» Required actions
1. From the taco blog excerpt, extract the passage between "Saturday, August 9, 2008" and "my taco locale.", inclusive.
2. According to the geographic definition adopted in the taco blog excerpt, which street forms the western boundary of The Mission?

» Document extract
------------
With that said, the verdict is: The tacos at Taqueria San Francisco are No Bueno >:| I would not come back here again.

Saturday, August 9, 2008


:The:Mission:Taco: aims to provide my opinions and critique of EVERY single taco in the Mission. Whether it's from a sit-down restaurant, a taco truck, or a taqueria, as long as the taco is created in The Mission district of San Francisco, I plan to review it.

Now, San Francisco district borders oftentimes blend with each other, leaving the uncertainty of exactly where one ends and where the other begins. Where does The Mission become SOMA? And exactly where does The Castro become The Mission? According to Yelp, The Mission is nested in between Dolores St. on the west and Portrero Ave. on the east. From the south, The Mission starts at Cesar Chavez/Army St and extends north all the way until 101/Market St. I will use this geographic definition of The Mission when choosing my taco locale.

Mission St. houses countless tacos just waiting to be unearthed.
------------
» Information shown
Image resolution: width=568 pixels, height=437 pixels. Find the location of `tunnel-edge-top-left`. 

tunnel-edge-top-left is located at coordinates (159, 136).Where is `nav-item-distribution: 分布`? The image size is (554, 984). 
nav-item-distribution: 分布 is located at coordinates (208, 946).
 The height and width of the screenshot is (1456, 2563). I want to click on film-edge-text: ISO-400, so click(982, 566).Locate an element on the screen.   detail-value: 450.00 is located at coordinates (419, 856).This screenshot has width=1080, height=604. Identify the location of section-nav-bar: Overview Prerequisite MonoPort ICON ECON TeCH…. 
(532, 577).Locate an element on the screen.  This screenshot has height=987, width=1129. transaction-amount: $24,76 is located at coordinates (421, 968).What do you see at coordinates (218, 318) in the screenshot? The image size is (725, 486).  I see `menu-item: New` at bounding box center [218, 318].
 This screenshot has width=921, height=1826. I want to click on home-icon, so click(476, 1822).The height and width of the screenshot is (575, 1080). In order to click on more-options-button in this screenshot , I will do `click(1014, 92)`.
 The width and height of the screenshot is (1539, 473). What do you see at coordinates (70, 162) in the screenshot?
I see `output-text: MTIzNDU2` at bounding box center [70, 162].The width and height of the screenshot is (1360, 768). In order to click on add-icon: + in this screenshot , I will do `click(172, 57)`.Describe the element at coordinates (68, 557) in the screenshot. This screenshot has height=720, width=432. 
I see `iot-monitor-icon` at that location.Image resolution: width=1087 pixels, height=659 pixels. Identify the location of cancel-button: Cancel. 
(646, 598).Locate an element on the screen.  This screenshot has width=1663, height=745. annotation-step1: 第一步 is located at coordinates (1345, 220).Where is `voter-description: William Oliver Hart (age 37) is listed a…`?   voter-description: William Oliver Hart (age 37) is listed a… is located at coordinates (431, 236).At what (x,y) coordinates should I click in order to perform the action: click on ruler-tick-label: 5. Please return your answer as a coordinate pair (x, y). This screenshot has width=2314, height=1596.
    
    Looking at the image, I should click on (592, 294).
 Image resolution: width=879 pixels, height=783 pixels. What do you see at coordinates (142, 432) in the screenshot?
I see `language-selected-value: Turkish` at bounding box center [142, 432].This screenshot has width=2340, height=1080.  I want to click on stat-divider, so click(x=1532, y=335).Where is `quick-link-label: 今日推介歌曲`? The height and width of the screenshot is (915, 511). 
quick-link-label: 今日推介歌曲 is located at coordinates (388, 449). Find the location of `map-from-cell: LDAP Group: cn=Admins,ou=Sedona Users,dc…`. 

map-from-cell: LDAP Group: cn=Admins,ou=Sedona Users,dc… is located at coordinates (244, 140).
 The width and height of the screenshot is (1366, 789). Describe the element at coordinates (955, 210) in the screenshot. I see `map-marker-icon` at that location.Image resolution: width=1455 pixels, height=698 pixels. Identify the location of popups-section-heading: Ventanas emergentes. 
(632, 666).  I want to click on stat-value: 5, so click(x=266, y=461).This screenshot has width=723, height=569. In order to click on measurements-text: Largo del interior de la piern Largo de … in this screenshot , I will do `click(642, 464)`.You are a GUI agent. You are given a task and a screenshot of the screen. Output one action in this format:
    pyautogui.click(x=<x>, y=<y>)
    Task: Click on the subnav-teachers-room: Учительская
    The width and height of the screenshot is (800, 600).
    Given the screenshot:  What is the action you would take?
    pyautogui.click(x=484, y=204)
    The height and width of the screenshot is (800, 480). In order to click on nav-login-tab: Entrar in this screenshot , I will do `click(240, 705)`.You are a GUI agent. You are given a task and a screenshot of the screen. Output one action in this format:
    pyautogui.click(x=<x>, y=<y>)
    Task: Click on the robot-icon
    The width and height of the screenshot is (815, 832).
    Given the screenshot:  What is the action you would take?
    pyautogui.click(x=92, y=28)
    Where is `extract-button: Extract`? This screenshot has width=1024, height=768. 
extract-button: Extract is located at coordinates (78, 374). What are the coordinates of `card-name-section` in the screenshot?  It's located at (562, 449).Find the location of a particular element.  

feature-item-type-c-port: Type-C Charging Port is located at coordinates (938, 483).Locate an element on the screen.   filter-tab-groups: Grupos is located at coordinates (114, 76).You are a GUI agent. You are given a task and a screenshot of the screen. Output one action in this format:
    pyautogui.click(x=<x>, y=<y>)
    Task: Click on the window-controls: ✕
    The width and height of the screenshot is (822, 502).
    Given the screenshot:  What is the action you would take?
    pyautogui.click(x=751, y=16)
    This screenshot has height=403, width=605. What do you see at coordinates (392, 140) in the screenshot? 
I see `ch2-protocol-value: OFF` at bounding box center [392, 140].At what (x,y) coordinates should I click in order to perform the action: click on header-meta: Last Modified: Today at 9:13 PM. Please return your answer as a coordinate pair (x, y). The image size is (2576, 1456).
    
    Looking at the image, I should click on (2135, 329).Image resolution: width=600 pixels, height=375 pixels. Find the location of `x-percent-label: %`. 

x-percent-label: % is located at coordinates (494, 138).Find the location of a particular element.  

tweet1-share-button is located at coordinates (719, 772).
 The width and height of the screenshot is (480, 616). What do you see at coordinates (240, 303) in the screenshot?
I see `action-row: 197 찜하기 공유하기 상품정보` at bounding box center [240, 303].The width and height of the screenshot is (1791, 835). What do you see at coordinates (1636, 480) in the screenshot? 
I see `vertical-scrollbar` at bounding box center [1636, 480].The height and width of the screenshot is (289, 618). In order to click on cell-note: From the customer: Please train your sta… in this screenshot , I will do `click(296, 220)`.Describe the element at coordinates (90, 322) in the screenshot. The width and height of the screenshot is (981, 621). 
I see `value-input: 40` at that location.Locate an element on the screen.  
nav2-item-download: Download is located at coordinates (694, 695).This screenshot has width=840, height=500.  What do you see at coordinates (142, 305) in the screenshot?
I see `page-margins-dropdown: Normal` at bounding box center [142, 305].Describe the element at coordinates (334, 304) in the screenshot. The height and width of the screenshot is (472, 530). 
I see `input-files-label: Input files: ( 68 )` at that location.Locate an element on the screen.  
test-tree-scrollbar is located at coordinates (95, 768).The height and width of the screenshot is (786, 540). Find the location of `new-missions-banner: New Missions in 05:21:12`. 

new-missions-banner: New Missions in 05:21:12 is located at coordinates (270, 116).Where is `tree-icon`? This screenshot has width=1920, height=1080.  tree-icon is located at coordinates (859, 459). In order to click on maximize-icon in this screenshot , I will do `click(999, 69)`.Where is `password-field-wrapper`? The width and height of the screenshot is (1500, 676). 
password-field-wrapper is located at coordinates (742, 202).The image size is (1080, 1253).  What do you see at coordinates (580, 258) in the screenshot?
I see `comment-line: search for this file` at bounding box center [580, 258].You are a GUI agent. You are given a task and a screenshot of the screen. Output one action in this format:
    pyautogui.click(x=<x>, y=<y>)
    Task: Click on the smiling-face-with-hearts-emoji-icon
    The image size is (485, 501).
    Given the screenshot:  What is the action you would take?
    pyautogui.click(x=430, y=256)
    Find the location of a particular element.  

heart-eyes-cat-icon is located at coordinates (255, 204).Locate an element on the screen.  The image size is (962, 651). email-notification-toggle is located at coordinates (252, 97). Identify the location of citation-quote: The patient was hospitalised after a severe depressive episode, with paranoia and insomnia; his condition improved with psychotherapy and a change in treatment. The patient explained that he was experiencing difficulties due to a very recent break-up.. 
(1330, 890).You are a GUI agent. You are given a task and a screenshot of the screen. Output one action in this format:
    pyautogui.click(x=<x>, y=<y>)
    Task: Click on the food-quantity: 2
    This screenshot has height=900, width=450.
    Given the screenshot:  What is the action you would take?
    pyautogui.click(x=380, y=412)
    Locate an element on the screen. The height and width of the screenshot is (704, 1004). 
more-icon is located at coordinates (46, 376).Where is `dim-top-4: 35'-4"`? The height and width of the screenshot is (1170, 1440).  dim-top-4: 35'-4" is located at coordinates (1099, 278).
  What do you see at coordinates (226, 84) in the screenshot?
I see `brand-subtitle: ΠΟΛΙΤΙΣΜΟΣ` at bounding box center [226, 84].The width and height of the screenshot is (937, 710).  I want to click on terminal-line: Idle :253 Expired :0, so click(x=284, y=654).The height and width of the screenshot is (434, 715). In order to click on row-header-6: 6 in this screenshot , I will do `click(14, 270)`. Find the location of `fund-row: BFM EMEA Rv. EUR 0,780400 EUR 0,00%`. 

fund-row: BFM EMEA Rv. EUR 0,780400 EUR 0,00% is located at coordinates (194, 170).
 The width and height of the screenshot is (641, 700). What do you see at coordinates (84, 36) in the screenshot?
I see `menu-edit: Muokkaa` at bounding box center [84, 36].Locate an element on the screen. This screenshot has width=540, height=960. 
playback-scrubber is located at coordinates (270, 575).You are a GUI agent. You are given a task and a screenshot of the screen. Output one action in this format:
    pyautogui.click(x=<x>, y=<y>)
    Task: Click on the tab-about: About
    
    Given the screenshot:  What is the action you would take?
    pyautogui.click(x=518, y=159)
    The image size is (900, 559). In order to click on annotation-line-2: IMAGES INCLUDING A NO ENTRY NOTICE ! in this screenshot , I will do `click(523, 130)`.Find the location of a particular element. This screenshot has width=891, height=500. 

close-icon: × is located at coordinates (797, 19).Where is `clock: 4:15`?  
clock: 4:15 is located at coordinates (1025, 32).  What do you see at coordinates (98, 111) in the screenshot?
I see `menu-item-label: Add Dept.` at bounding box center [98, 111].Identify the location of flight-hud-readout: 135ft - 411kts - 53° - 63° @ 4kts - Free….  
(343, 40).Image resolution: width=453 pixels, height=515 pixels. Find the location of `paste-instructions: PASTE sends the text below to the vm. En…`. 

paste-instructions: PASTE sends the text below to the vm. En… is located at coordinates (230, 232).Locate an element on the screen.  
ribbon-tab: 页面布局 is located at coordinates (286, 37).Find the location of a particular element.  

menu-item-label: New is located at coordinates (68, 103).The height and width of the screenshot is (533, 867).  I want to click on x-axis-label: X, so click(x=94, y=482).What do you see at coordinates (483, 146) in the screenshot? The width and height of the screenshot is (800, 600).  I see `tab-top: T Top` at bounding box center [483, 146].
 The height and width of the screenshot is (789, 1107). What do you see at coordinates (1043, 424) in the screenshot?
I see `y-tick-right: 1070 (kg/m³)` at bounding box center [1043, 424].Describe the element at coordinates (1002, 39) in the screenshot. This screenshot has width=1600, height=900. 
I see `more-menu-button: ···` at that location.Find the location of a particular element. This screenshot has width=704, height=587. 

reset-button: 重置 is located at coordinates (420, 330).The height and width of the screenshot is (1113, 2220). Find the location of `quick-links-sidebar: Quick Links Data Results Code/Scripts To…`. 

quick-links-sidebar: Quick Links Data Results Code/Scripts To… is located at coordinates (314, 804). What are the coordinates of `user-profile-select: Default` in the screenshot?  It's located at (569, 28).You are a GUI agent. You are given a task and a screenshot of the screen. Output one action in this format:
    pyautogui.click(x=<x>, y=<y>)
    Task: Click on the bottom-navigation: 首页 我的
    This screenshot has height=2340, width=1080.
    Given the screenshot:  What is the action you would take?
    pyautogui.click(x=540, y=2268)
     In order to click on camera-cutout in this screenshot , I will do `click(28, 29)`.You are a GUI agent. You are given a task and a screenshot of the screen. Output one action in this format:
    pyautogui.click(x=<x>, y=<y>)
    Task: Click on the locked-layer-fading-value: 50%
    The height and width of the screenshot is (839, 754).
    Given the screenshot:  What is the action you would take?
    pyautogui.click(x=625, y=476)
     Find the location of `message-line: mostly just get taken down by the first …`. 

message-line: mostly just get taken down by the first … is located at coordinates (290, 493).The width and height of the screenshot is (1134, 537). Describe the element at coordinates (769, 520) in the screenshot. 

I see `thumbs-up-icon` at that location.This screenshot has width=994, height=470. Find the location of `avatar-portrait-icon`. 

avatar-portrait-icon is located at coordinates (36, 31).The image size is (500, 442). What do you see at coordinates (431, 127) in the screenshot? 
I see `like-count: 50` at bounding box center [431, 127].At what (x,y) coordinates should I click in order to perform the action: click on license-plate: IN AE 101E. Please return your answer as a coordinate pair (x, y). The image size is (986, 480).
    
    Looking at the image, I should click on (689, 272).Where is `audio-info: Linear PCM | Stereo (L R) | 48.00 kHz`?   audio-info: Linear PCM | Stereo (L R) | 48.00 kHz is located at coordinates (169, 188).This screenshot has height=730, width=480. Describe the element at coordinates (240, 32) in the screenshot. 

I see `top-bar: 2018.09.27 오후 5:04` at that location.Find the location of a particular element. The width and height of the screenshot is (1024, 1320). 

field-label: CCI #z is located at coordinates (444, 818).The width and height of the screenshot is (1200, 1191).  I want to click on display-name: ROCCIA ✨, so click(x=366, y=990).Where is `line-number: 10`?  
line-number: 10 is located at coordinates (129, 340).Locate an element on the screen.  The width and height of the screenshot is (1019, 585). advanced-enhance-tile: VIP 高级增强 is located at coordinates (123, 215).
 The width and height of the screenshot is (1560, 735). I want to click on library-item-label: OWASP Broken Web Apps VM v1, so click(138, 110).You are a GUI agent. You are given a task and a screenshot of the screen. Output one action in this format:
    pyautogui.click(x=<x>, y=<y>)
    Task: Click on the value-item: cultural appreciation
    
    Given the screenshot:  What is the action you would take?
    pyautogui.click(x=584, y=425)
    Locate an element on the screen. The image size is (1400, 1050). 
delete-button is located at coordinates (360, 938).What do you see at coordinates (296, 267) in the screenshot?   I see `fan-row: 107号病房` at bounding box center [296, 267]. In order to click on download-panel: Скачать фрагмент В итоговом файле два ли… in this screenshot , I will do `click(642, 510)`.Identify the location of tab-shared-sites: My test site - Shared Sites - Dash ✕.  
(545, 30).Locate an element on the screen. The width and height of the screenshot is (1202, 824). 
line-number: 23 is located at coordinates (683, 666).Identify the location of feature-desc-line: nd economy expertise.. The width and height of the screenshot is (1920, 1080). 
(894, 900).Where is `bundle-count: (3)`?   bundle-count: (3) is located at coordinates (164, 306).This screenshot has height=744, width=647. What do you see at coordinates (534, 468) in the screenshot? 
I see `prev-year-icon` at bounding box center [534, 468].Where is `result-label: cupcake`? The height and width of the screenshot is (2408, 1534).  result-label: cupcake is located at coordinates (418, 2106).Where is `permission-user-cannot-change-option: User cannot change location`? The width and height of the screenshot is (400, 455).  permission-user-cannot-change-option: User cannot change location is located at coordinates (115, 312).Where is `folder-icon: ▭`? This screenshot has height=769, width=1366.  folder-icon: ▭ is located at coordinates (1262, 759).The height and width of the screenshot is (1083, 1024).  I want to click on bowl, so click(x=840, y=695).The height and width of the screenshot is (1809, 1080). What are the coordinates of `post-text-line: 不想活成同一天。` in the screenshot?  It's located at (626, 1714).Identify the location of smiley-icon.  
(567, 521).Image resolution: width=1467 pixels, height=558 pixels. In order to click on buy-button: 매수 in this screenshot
------------
» Answers for the exercise
1.
Saturday, August 9, 2008


:The:Mission:Taco: aims to provide my opinions and critique of EVERY single taco in the Mission. Whether it's from a sit-down restaurant, a taco truck, or a taqueria, as long as the taco is created in The Mission district of San Francisco, I plan to review it.

Now, San Francisco district borders oftentimes blend with each other, leaving the uncertainty of exactly where one ends and where the other begins. Where does The Mission become SOMA? And exactly where does The Castro become The Mission? According to Yelp, The Mission is nested in between Dolores St. on the west and Portrero Ave. on the east. From the south, The Mission starts at Cesar Chavez/Army St and extends north all the way until 101/Market St. I will use this geographic definition of The Mission when choosing my taco locale.

2. Dolores St.